Lorlatinib/Lorlatinib Instructions

1. Generic name: Lorlatinib,Lorlatinib

Product name:LORBRENA, Borena

Other names: Lorlatinib, Tuolike, Lorviqua, Decoder

2. Indications:

Lorlatinib/lorlatinib (Lorlatinib) is indicated for the treatment of adult patients with metastatic non-small cell lung cancer (NSCLC) whose tumors are anaplastic lymphoma kinase (ALK)-positive on an FDA-approved test.

3. Usage and dosage:

1. Before treatment: Based on the presence of ALK positivity in tumor specimens, doctors will choose to use lorlatinib to treat patients with metastatic non-small cell lung cancer.

2. Recommended dose: The recommended dose of lorlatinib is 100 mg orally once daily, which can be taken with or without food until disease progression or unacceptable toxicity occurs. Lorlatinib comes as a tablet that patients should swallow whole and take at the same time every day. Do not chew, crush, or split tablets. Do not ingest if tablets are broken, cracked, or incomplete. If a dose is missed, take the missed dose unless the next dose is due within 4 hours. Do not take 2 doses at the same time to make up for a missed dose. If vomiting occurs after taking this medicine, do not take additional doses but continue with the next scheduled dose.

3. Dose adjustment: If a patient experiences adverse reactions during treatment with lorlatinib, the doctor will adjust the drug dose according to the severity of the condition. The first dose can be adjusted to 75 mg orally once a day; the second dose can be adjusted to 50 mg orally once a day; patients who cannot tolerate 50 mg orally once a day should permanently discontinue use.

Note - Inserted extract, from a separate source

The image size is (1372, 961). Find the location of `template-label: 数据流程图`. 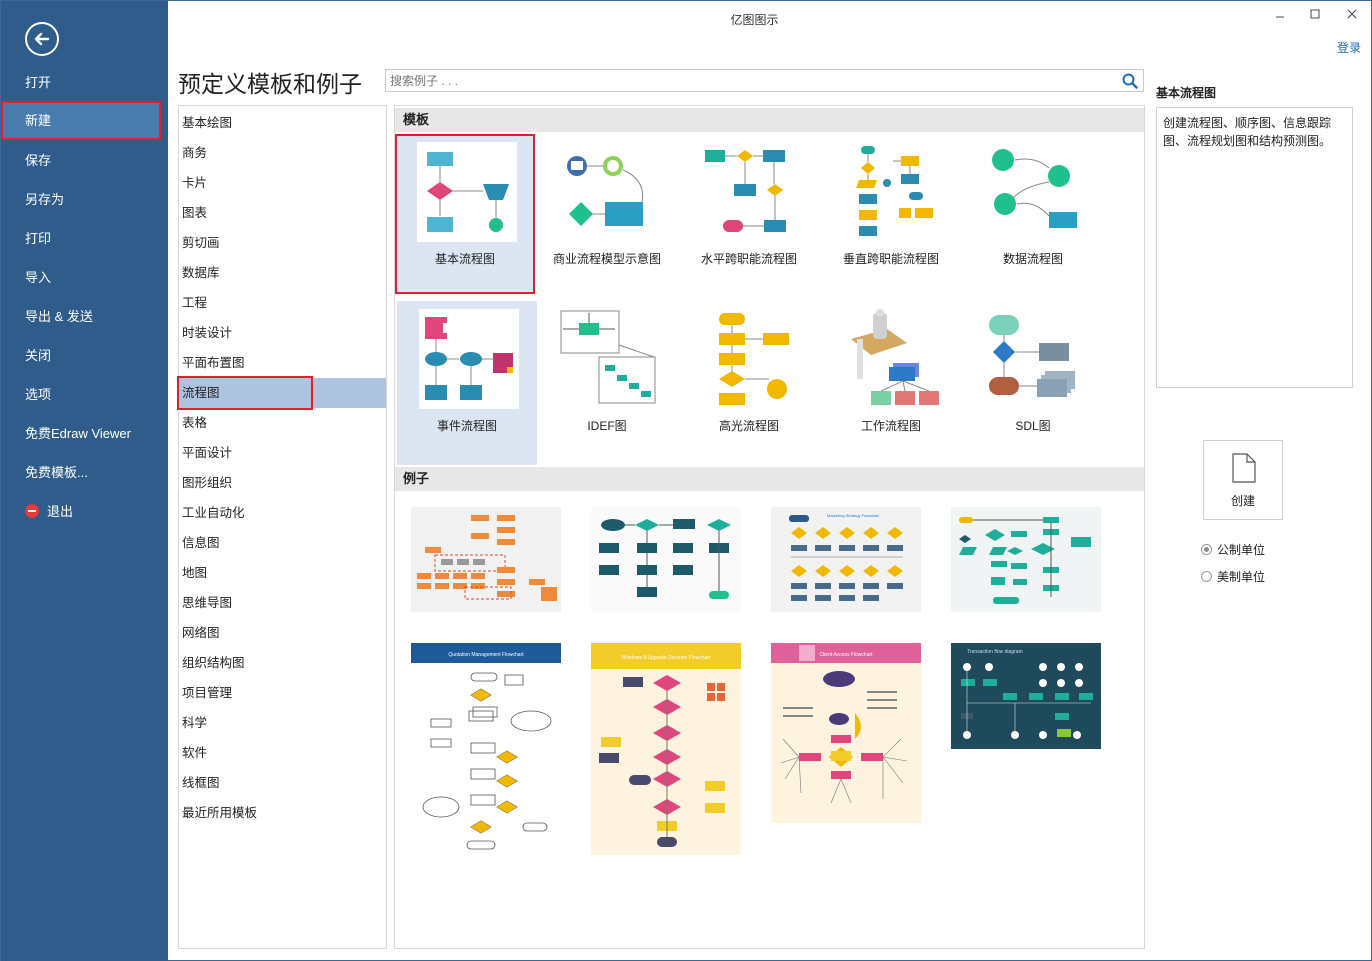

template-label: 数据流程图 is located at coordinates (1032, 259).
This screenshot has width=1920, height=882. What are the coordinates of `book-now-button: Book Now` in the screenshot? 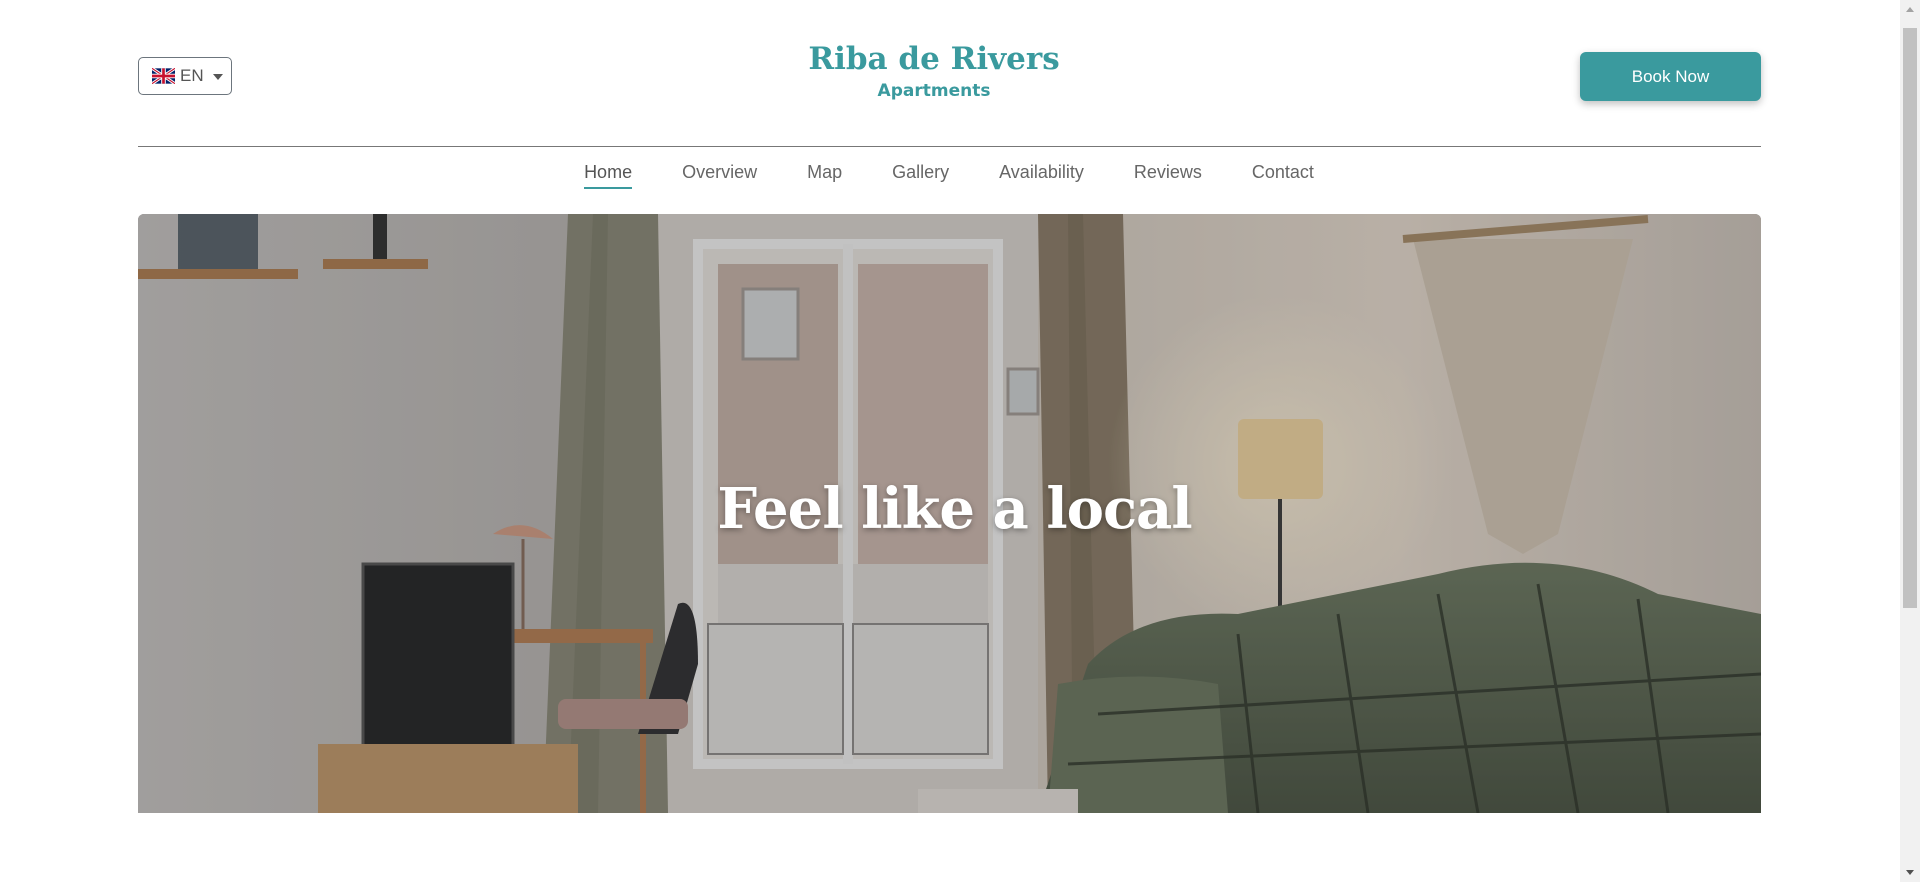 It's located at (1670, 76).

(1) If coadministration with a moderate CYP3A inducer is unavoidable, thelorlatinibdose may be increased to 125 mg orally once daily; if this is not possible To avoid concomitant use with strong CYP3A inhibitors, reduce the starting dose to 75 mg orally once daily; for patients who have adverse reactions that require a dose reduction to 75 mg/day and for patients starting strong CYP3A inhibitors, reduce the dose to 50 mg/day. Lorlatinib is contraindicated in patients taking strong CYP3A inducers.

(2) Avoid coadministration of lorlatinib with fluconazole. If unavoidable, reduce starting dose of lorlatinib to 75 mg PO once daily;

(3) Severe Renal Impairment: Reduce the oral dose of lorlatinib to 75 mg once daily in patients with severe renal impairment (creatinine clearance [CLcr] 15-<30 mL/min).

4. Adverse reactions:

In clinical studies of lorlatinib, the most common adverse reactions were edema, peripheral neuropathy, weight gain, cognitive effects, fatigue, dyspnea, joint pain, diarrhea, and mood effects; the most common grade 3-4 laboratory abnormalities were hypercholesterolemia and hypertriglyceridemia.

5. Supply and storage:

Lorlatinib is available as tablets containing25 mg or 100 mg lorlatinib and can be stored at 20°C to 25°C (68°F to 77°F); tolerances are between 15°C and 30°C (59°F to 86°F).

6. Taboo:

Due to the potential for severe hepatotoxicity, lorlatinib is contraindicated in patients taking strong CYP3A inducers.

7. Mechanism of action:

Lorlatinib is a kinase inhibitor with in vitro activity againstALK and ROS1, as well as TYK1, FER, FPS, TRKA, TRKB, TRKC, FAK, FAK2 and ACK. Lorlatinib demonstrated in vitro activity against multiple mutant forms of the ALK enzyme, including some detected in tumors during disease progression against crizotinib and other ALK inhibitors.

In mice implanted subcutaneously with tumors containing EML4 fusions harboring ALK variant 1 or ALK mutations, including the G1202R and I1171T mutations detected in tumors upon disease progression on ALK inhibitor treatment, administration of lorlatinib resulted in antitumor activity. Lorlatinib also showed antitumor activity and prolonged survival in mice intracranially implanted with an EML4-ALK driven tumor cell line. The overall antitumor activity of lorlatinib in in vivo models was dose-dependent and associated with inhibition of ALK phosphorylation.

8. Special groups:

1. Women: According to the results of animal studies and its mechanism of action, lorlatinib taken by pregnant women may cause embryo-fetal damage. Advise female patients of childbearing potential to use an effective non-hormonal method of contraception during treatment and for at least 6 months after the last dose as hormonal contraceptives may be ineffective. Do not breastfeed during treatment and for 7 days after the last dose.

2. According to animal studies, lorlatinib may temporarily damage male fertility. Based on the results of the genotoxicity studies, it is recommended that men with female partners use effective contraception during treatment and for at least 3 months after the final dose.